US Inflation Update In Focus After Jobs Blowout

News reels around the world will be dominated by war coverage this week as Israel seeks retribution for an unprecedented incursion by Hamas militants over the weekend.

The attack, which came from land, air and sea, appeared opportunistic. Hamas struck at a delicate juncture for Israel, where an unpopular judicial overhaul push continues to sow domestic discord while fanning international concerns about Benjamin Netanyahu’s commitment to democracy.

By Sunday, hundreds were already dead on both sides of what promises to be a protracted, brutal war.

What happens on the macroeconomic front is trivial in the context of widespread human suffering, but market participants will parse an update on consumer prices in the US for evidence to support (or not) another rate hike from the Fed.

Consensus expects 0.3% from the MoM core CPI print, and the same from the headline gauge.

Anything cooler than 0.2% from the core reading would prompt markets to fade the one-in-three odds assigned to a November hike. An in-line print would leave those odds unchanged, and an overshoot would probably push them to a coin toss.

The inflation update will be contextualized not just by last week’s blockbuster nonfarm payrolls print, and perhaps not even mainly by the headline NFP reading. Rather, savvy traders will likely assess the core CPI figures in the context of the “dovish crumbs” from the September jobs report, and particularly back-to-back cool readings for nonsupervisory wages.

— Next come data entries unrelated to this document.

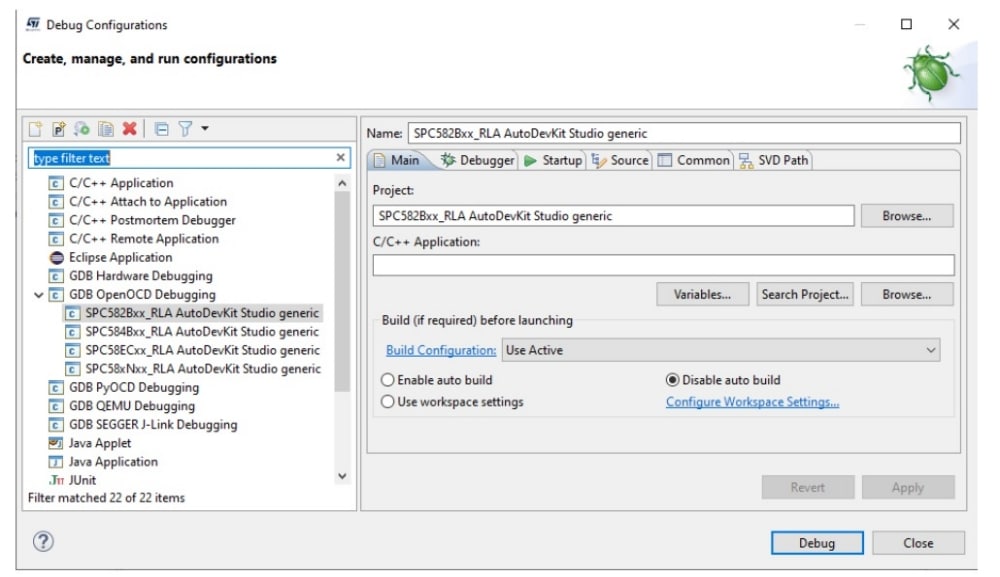
Task: Click the New prototype configuration icon
Action: tap(59, 129)
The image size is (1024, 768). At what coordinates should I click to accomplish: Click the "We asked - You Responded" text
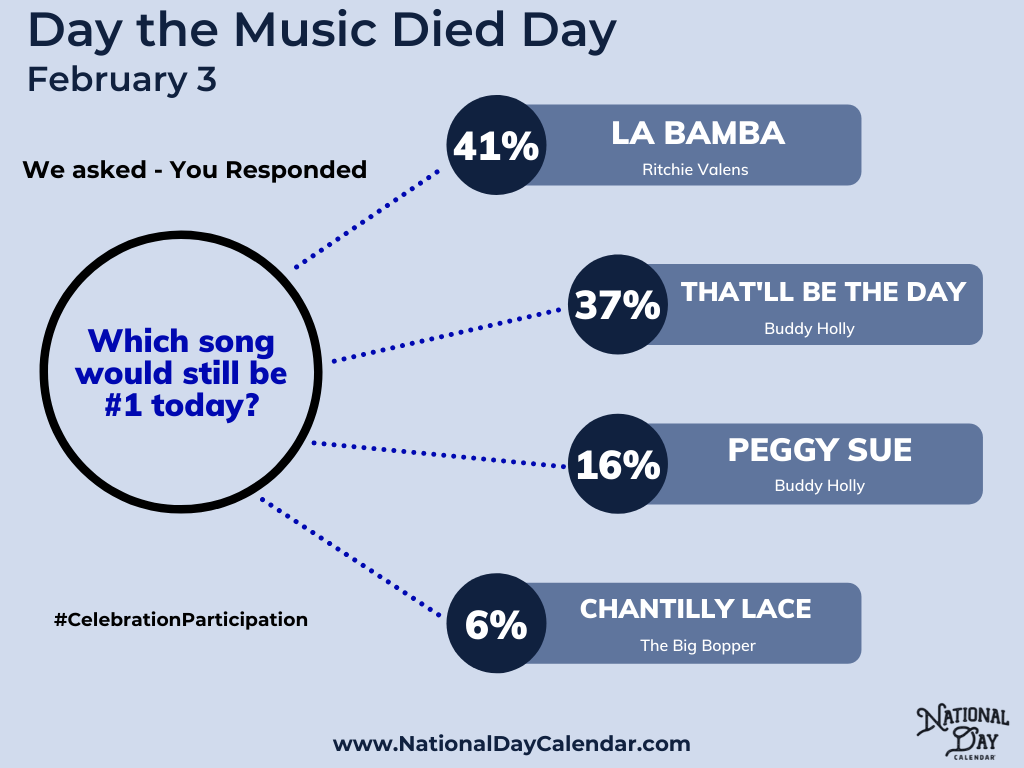coord(195,170)
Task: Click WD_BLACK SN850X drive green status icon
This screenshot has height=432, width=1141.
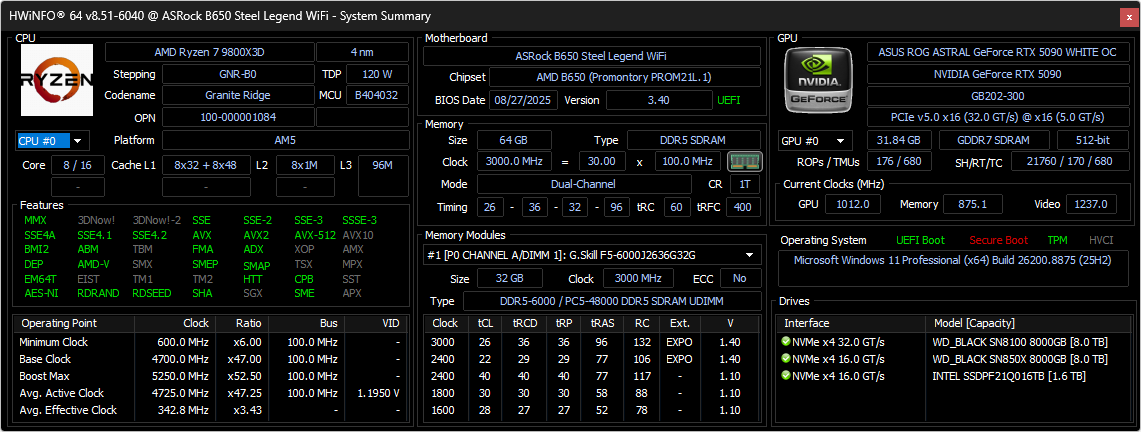Action: click(x=785, y=359)
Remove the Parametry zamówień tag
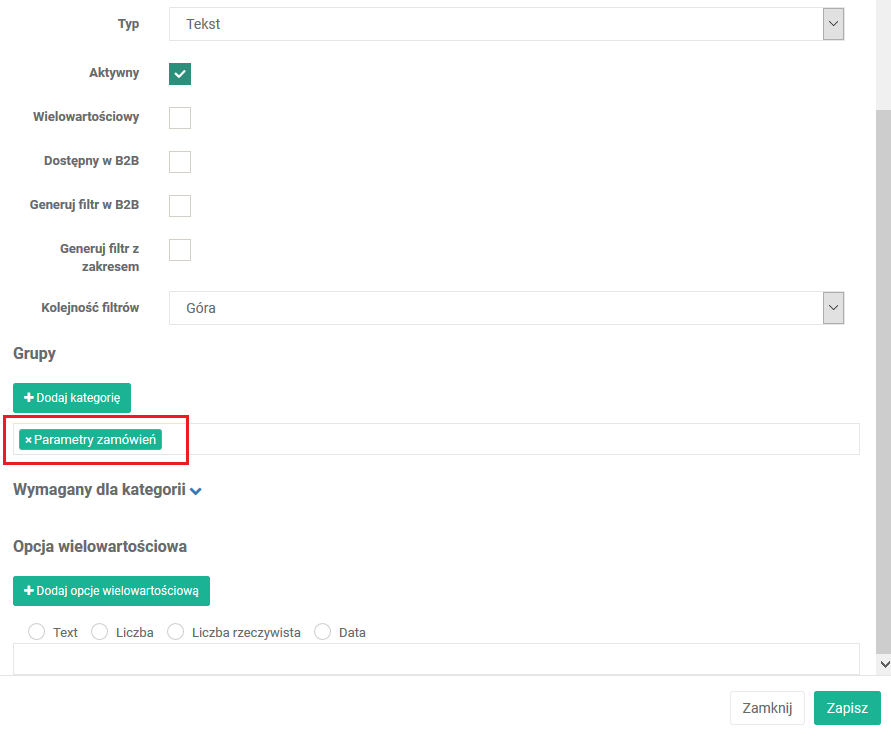The height and width of the screenshot is (736, 891). 28,440
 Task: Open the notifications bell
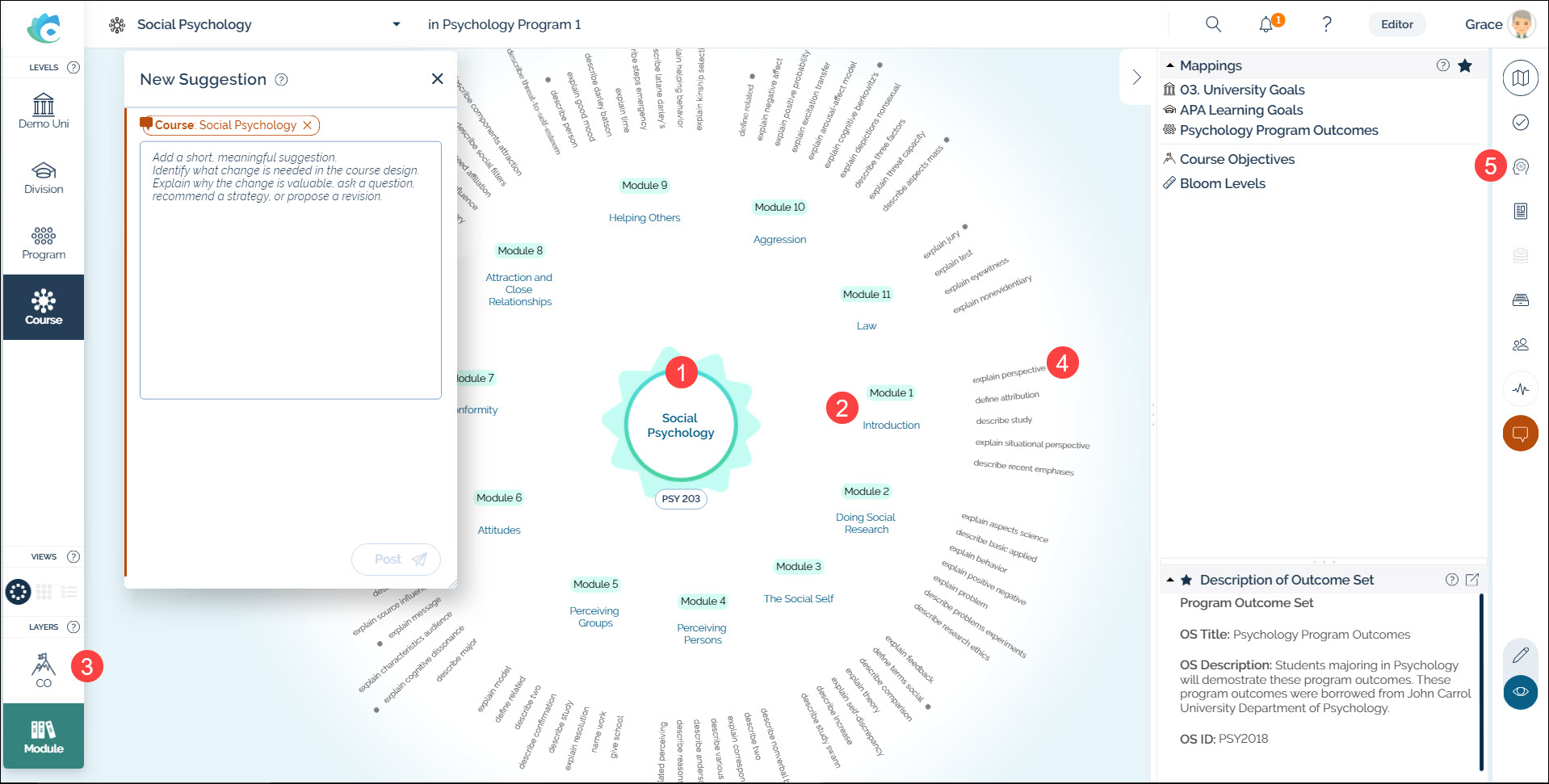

Long story short, if core price growth comes in cool, the combination of decelerating price momentum and waning wage pressure among “regular” workers could offset the still brisk pace of hiring when it comes to the Fed’s decision calculus for next month’s policy gathering.

And yet, given dysfunction inside the Beltway, November could be Jerome Powell’s last, best chance to squeeze in another hike before markets are once again bedeviled by the specter of a paralyzed legislature. So, some rate hike premium will remain for November regardless of what happens with the data, and given the dot plot’s nod to another hike, any CPI upside would make a strong case for a higher terminal rate, particularly if retail sales come in hot later this month.

The market backdrop is the ongoing bond selloff. Last week was another tough stretch for the US long-end, and although bonds are deeply oversold, “duration has no friends” (as one popular strategist put it) until the data rolls over. The same is true of any steepening impulse: If the curve steepens, it’ll be “by bear,” so to speak, up to and until the economy cracks, prompting traders to bring forward next year’s cuts and opening the short-end up to a rally.

Although CPI is the marquee macro report, US jobless claims will garner outsized attention given three consecutive rock-bottom initial claims prints which helped underscore the “resilient” labor market narrative at the heart of the Fed’s “higher-for-longer” messaging.

Also on deck: PPI, NFIB, the preliminary read on University of Michigan sentiment for October and the September FOMC minutes, which’ll be parsed relentlessly even as there’s no reason to believe the overarching message has changed. Indeed, a bevy of Fed speakers will pound home some version of a generally hawkish narrative, although you’re reminded there’s no unanimity on the Committee when it comes to hiking again in 2023. Not everyone believes another hike is necessary or even desirable.

Elsewhere, the IMF will release updated projections and trade data out of China is due.